Kathy joyously put a maternal hand on Lucy’s shoulder. ‘Sweetheart, we know he got a bj from one of those very good family girls in the parking lot of a Burger King one night. And I mean outside the car.’
‘God,’ Lucy said. ‘I forgot.’
Kathy smiled devilishly at me. ‘That was probably the one and only time he was ever at a Burger King, by the way.’
I spent the next hour and a half going through every newspaper in the state. They all had extensive websites. Then I went to the sites of the TV and major radio stations. The coverage ran predictably. The conservative sources had already turned Jim Waters’ murder into a mystery with hints of the diabolical. ‘Friends said that although they liked him, he was often strange and secretive. He had worked as a speechwriter for Congressman Ward for three years, even during the time that the congressman was under suspicion for seeing several women outside his marriage.’ Nice way to work that in. If they’d had more time they would have worked Ward’s history to include bedwetting, public nose picking and leading terrorist cells in singing anti-American rap songs.

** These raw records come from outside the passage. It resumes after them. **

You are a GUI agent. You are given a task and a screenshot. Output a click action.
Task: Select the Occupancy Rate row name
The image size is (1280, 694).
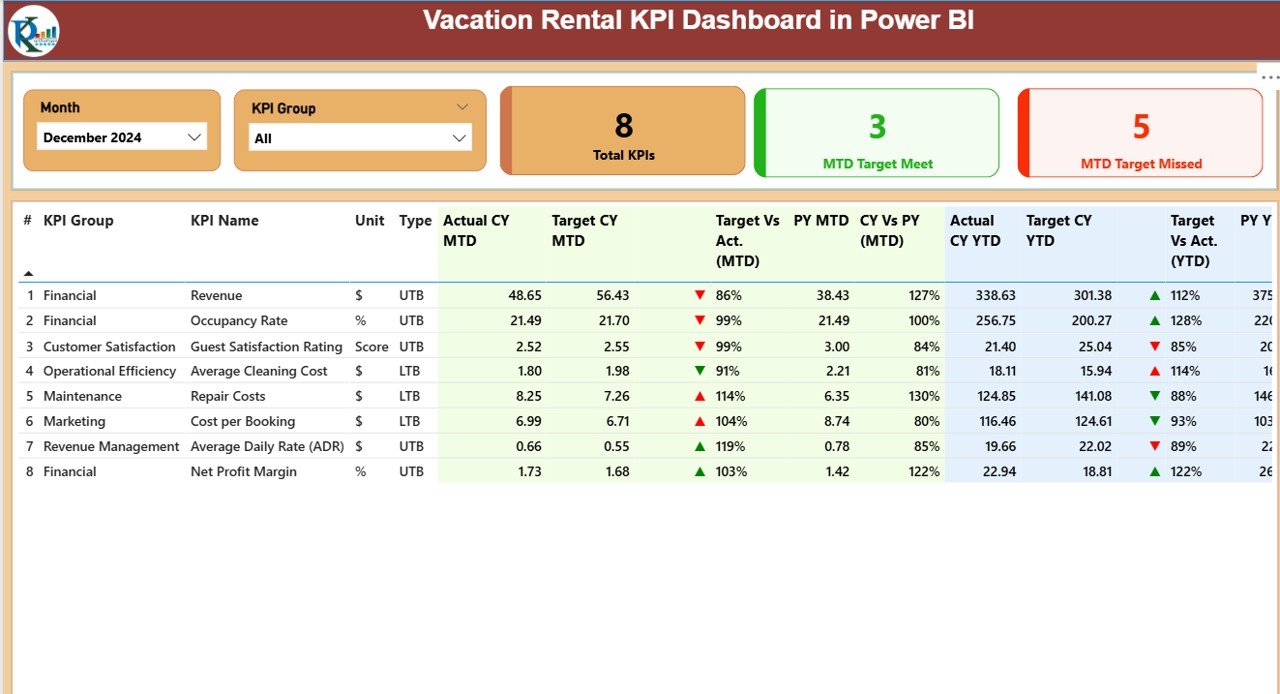[239, 321]
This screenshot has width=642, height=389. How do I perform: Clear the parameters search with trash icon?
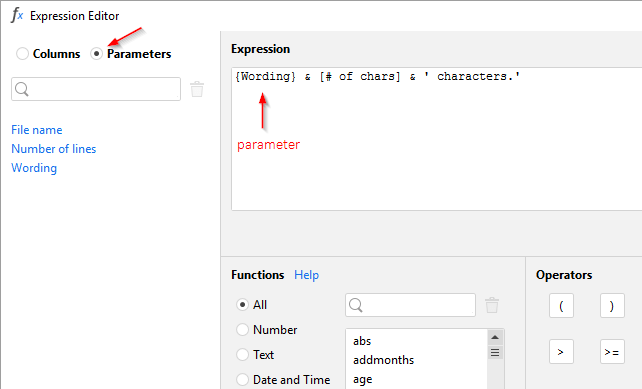(x=197, y=89)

The more moderate outlets, print and electronic alike, weren’t as hostile but most made the point that with the election so close a murder was not exactly what the congressman needed. They all cited the noon press conference and predicted that it would be well attended. Then I saw a quote from a fat junkie who had a radio show. It was a long quote. I could only stomach a few sanctimonious lines of it. God and family values. I wondered what any of his three former wives would make of it.

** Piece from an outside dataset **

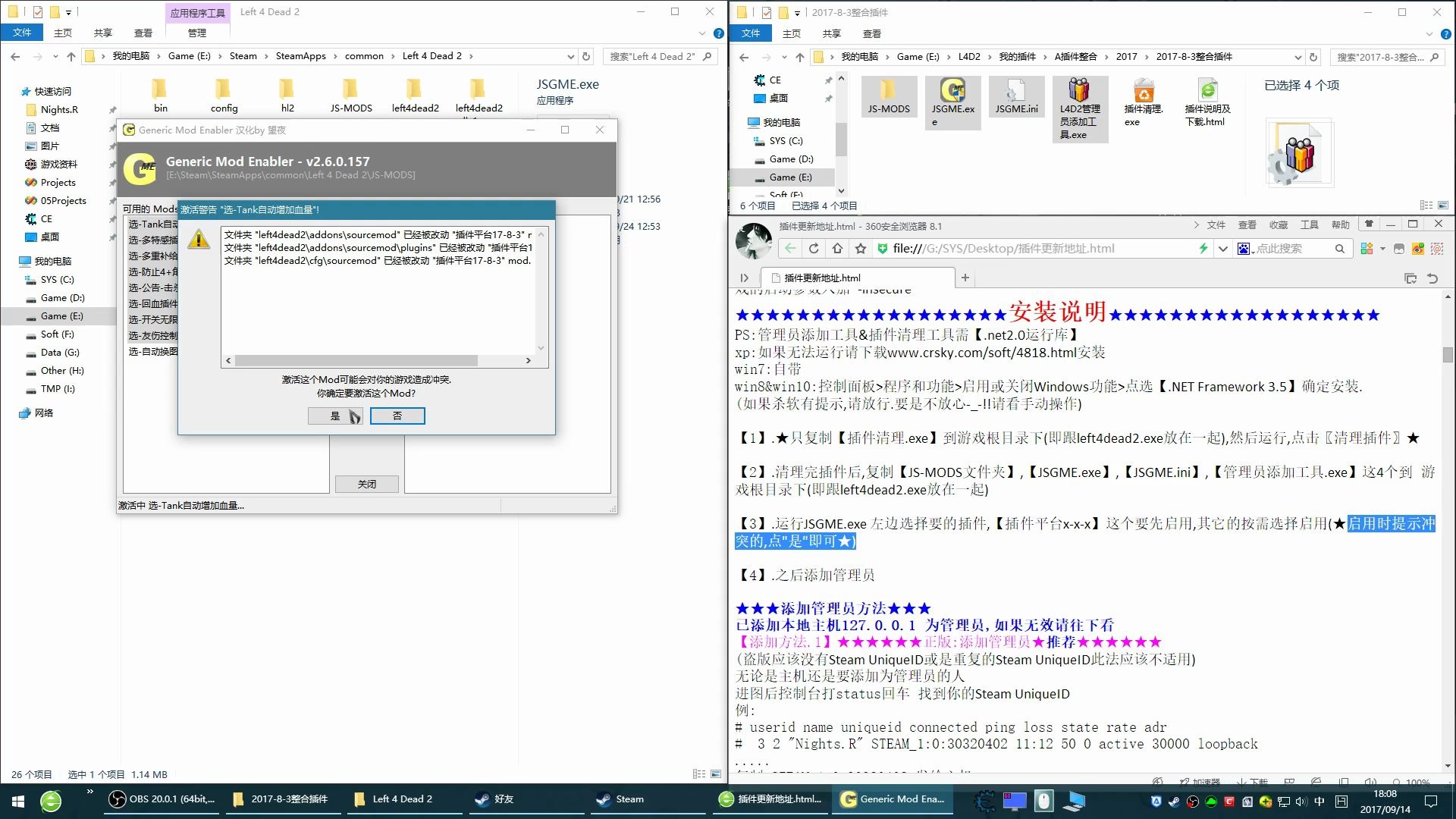1456x819 pixels.
Task: Click the 关闭 button in JSGME window
Action: [367, 484]
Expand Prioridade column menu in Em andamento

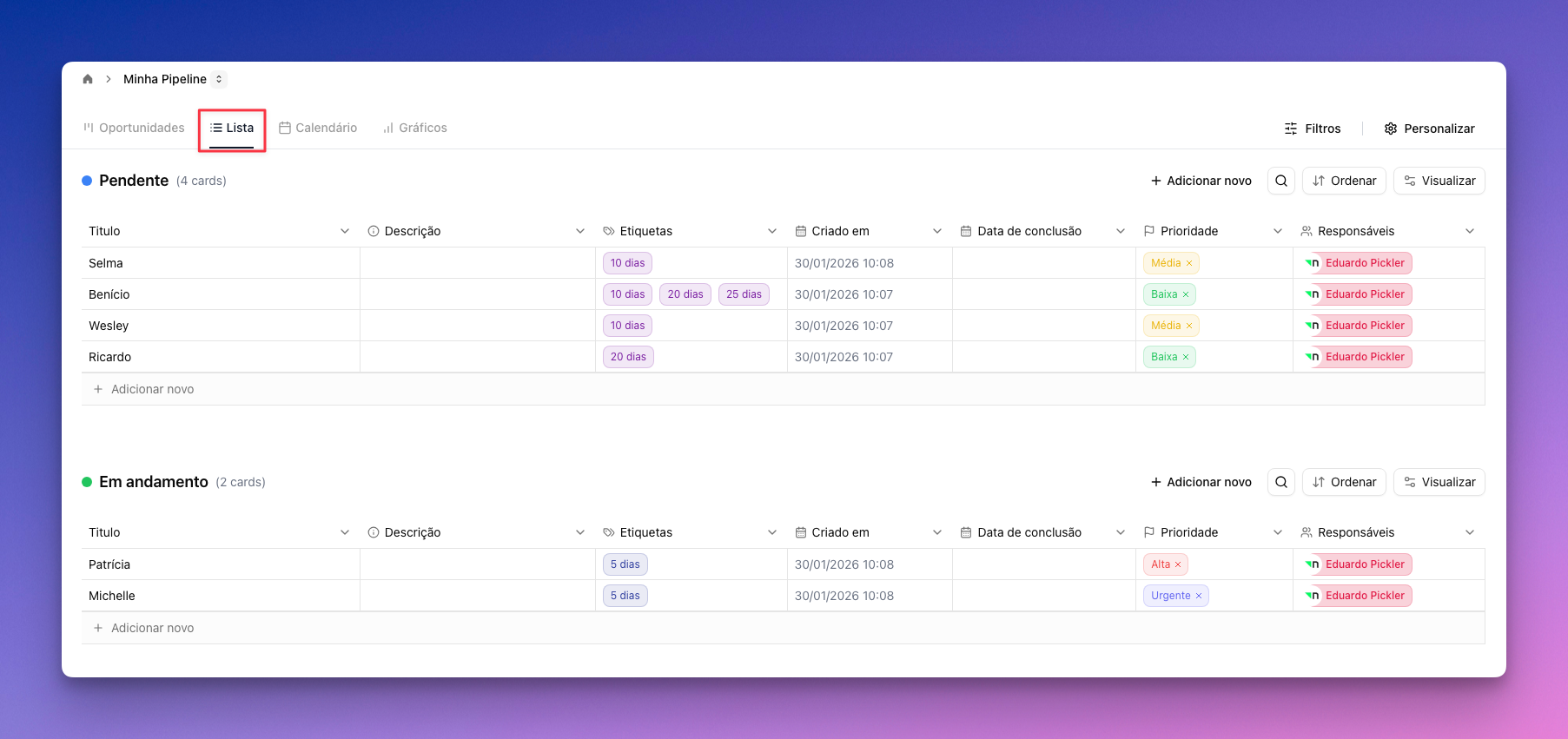pos(1278,532)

As I was about wrapping things up I decided to check on Burkhart’s site. Any kind of official comment would wait until after the press conference of course but Sylvia had gotten her first shot in already. ‘I want to offer the Waters family our true condolences. I’m told he was a very bright young man and an extremely hard worker. This is why it is so important that our youth get off to the right start. They get caught up in all these liberal causes and they lose their way. You can’t have a mission that includes drugs and sex and a belief that big government can solve everything and expect to stay sane. I’ve seen a lot of my friends destroyed by these things in my lifetime. I certainly hope this wasn’t the case with poor James Waters.’